Saved data entries:
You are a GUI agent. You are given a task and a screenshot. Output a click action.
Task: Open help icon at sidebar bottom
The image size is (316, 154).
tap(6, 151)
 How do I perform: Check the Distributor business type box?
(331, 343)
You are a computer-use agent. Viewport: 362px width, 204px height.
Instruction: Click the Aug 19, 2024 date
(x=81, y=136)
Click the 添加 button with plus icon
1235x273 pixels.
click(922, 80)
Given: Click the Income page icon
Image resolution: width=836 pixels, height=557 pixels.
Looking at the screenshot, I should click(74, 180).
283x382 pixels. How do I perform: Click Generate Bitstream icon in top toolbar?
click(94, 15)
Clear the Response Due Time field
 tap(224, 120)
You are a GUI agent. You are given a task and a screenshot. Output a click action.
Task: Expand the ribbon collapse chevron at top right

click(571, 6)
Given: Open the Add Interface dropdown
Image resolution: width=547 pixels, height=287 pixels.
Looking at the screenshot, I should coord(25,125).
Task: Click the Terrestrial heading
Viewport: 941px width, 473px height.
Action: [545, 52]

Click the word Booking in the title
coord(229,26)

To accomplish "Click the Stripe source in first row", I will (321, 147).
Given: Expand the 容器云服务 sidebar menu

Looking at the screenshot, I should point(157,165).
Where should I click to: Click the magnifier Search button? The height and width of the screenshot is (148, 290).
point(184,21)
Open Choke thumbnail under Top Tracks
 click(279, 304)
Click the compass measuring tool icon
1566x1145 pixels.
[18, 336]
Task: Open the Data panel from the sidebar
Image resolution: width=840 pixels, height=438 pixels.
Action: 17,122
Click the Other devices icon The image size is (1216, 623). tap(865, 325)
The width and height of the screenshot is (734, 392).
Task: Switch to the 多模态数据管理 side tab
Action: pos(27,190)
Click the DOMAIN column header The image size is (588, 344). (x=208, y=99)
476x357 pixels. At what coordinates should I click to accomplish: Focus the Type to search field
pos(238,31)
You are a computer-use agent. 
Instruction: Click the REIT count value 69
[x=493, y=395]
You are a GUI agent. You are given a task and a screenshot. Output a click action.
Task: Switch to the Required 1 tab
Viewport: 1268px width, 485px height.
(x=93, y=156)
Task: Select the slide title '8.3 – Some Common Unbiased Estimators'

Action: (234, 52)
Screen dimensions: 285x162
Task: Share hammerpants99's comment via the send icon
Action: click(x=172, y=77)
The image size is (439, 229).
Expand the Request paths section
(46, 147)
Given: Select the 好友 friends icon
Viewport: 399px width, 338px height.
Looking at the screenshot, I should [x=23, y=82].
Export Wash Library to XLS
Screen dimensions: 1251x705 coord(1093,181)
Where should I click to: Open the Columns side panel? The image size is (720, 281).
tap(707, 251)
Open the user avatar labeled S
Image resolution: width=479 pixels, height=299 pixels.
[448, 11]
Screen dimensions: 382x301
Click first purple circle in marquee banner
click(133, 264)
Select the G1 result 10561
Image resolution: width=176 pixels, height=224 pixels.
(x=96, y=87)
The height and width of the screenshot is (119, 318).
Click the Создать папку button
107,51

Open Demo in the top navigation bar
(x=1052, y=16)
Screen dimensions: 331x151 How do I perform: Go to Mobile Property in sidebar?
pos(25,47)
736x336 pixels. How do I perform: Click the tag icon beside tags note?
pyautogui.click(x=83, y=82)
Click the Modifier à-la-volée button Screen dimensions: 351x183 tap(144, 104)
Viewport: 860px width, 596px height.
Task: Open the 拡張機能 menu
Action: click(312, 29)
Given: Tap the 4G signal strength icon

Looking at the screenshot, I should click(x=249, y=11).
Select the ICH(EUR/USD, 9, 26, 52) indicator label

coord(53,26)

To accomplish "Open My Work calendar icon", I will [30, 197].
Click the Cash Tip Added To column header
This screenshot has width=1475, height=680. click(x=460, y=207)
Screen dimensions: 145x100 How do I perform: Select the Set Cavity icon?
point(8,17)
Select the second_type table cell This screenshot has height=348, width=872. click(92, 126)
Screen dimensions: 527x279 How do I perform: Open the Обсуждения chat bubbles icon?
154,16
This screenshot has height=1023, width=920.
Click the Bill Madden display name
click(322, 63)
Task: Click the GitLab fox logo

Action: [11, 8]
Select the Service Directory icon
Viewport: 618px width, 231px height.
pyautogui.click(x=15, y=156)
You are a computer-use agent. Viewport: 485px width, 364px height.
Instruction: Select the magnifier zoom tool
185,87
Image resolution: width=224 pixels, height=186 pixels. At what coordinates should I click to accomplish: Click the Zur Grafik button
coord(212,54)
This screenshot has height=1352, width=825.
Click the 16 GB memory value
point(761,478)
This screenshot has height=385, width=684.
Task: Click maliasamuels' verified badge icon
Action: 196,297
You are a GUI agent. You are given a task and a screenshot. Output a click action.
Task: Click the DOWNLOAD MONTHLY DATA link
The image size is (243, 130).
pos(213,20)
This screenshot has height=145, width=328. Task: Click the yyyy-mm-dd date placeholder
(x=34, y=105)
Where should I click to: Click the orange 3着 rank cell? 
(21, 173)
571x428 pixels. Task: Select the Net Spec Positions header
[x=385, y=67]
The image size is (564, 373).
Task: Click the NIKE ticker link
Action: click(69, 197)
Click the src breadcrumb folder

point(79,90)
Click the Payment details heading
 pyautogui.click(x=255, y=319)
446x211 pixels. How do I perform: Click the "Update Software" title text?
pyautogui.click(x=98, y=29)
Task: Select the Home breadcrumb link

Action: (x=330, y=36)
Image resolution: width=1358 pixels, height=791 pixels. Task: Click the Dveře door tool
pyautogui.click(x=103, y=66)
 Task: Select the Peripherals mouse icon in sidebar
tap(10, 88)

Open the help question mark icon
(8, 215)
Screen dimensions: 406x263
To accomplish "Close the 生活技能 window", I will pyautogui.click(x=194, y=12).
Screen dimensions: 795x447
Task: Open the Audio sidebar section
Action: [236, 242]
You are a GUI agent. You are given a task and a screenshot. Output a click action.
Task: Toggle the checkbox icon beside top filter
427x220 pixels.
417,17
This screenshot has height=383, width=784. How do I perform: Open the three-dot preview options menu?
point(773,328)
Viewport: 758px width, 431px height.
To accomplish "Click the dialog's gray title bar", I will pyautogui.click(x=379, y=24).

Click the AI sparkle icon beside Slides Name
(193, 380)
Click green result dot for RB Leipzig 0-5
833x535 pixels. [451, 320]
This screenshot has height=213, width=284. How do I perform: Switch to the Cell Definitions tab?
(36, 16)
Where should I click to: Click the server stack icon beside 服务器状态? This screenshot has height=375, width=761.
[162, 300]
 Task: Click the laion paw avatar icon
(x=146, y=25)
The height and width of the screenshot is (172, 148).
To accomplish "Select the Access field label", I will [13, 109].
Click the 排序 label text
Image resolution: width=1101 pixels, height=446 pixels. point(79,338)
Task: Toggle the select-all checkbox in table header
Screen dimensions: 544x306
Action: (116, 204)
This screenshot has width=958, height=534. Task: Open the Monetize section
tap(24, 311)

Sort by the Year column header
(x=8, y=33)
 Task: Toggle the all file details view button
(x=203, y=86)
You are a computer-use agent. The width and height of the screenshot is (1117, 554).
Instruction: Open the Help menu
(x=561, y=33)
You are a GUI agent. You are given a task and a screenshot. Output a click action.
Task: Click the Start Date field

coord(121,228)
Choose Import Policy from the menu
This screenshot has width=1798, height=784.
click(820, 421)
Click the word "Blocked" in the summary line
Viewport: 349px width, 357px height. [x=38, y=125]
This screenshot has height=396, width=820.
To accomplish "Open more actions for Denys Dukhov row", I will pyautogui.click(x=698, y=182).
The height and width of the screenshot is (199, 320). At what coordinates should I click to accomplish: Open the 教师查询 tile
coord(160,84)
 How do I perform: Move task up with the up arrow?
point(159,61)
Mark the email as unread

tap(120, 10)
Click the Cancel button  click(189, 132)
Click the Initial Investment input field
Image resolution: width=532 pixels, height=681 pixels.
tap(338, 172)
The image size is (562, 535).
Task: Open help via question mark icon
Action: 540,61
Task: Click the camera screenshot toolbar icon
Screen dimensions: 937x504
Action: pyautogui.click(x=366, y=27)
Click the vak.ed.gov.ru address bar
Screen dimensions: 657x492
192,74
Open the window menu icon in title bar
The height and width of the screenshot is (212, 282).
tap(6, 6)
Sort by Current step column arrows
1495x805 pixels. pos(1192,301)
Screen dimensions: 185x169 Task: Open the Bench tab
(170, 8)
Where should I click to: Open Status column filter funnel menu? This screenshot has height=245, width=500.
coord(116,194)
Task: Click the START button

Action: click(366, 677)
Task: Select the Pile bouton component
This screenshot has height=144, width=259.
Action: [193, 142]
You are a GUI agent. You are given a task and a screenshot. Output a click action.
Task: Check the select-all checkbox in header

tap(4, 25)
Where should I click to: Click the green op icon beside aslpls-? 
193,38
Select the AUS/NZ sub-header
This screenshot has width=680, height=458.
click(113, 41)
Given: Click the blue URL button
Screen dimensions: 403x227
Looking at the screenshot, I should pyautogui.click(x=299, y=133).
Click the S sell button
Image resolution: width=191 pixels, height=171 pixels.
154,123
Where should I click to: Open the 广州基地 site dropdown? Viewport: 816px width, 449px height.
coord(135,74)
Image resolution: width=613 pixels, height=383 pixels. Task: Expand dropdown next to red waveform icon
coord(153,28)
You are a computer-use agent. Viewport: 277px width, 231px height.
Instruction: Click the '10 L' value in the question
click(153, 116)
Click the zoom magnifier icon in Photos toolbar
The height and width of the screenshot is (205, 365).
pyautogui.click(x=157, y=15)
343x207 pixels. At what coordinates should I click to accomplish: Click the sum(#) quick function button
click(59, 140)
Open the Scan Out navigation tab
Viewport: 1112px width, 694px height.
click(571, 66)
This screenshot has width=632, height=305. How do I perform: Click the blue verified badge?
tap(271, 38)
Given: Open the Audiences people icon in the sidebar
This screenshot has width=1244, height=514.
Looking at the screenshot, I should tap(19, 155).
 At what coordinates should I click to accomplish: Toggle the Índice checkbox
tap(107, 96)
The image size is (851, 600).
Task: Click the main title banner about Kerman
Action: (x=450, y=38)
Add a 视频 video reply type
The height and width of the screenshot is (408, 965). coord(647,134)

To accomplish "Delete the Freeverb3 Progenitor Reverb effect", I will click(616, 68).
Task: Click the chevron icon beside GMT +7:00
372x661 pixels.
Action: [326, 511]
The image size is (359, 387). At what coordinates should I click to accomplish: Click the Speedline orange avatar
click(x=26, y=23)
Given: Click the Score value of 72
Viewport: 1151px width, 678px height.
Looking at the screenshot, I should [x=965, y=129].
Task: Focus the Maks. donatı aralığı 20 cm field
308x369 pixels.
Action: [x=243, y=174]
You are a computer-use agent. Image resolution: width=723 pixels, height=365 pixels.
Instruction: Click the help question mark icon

- TASK:
Your answer must be the line with "Viewport: 1151px width, 678px height." and all lines after it through the final line of the entries, copied exactly and with nothing added.

- EXERCISE ANSWER:
Viewport: 1151px width, 678px height.
Looking at the screenshot, I should [x=965, y=129].
Task: Focus the Maks. donatı aralığı 20 cm field
308x369 pixels.
Action: [x=243, y=174]
You are a computer-use agent. Image resolution: width=723 pixels, height=365 pixels.
Instruction: Click the help question mark icon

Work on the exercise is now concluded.